Requests

I always appreciate getting requests for articles and sermons.  I do not always follow through; sometimes I think the subject is best left alone, and sometimes I just forget.  Sorry.  But the requests themselves are a blessing, in my eyes.  One of the ongoing challenges in my position is coming up with new material.  If a subject is thrust upon me, it naturally comes with the benefit of having at least one person interested before I ever put pen to paper.  Nothing wrong with that.
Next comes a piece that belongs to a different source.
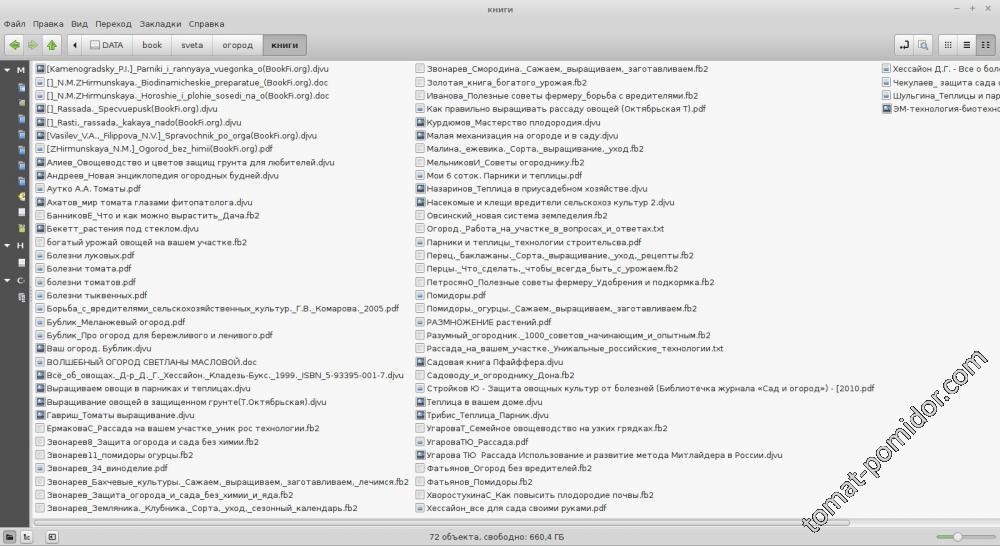1000x546 pixels.
Task: Click the green Forward arrow button
Action: (32, 45)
It is extra effort in a sense, I suppose, but not really.  I was going to do the work anyway.  When I’m following up on a request, I’m just doing the work in a particular area of study and application.  It’s not generally harder to present a lesson on, say, “the Ice Age” (as was requested a few years ago) than on whatever Bible topic or text would have filled that gap in the absence of the request.

All this is to say, I like an interactive church.  I like getting feedback on what I have done.  I like getting suggestions about what might be done in the future.  After all, I’m certainly giving all of you plenty of suggestions for how to do your jobs as Christians; turnabout is fair play.

We are a “body” after all.  What I do affects you (that’s certainly the idea, anyway), and vice versa.  If we are to “grow up in all aspects into Him who is the head, even Christ,” then “every joint” needs to be supplying what the body needs (Ephesians 4:15-16).  We are not just members of Him; we are “members one of another” (Romans 12:5),

So help me help you help me help you.